Could you print, exactly as they stand, the lines from the one holding "The width and height of the screenshot is (760, 697)." to the end of the data below, and nothing more?

====== Supplied entries ======

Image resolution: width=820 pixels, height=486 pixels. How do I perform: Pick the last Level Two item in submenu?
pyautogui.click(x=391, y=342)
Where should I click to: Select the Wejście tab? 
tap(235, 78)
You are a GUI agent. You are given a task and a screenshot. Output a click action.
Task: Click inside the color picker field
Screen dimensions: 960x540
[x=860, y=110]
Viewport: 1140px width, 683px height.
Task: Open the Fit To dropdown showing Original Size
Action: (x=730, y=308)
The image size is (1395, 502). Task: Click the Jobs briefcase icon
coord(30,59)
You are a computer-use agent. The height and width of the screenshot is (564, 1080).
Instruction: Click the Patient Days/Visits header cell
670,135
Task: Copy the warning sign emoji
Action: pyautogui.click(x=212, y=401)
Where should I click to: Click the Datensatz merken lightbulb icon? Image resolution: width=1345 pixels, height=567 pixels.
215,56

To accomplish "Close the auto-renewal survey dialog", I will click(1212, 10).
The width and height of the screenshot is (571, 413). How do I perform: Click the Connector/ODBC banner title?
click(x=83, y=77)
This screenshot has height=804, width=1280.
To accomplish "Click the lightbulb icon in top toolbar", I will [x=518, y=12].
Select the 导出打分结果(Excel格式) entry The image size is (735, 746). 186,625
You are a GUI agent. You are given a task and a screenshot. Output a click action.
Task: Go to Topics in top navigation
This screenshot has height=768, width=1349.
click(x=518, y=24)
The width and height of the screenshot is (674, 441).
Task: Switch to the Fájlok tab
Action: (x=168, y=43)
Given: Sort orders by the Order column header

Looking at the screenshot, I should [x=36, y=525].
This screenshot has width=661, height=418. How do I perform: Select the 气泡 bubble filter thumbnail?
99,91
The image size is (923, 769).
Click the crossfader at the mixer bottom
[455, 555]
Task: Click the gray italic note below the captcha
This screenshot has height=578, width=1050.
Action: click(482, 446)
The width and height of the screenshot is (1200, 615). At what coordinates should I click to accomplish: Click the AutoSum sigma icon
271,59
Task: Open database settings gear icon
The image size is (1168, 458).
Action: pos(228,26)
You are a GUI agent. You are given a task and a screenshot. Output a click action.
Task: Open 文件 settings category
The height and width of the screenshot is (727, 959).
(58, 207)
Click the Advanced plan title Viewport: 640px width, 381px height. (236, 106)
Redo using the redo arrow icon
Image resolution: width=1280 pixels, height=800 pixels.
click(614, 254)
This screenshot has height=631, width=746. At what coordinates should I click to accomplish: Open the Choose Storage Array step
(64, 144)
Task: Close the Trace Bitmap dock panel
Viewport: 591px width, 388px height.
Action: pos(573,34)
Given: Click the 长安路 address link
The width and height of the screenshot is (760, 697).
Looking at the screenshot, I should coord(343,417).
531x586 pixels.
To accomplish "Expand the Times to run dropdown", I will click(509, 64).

======

Completed exercise →
The width and height of the screenshot is (760, 697).
Looking at the screenshot, I should coord(343,417).
531x586 pixels.
To accomplish "Expand the Times to run dropdown", I will click(509, 64).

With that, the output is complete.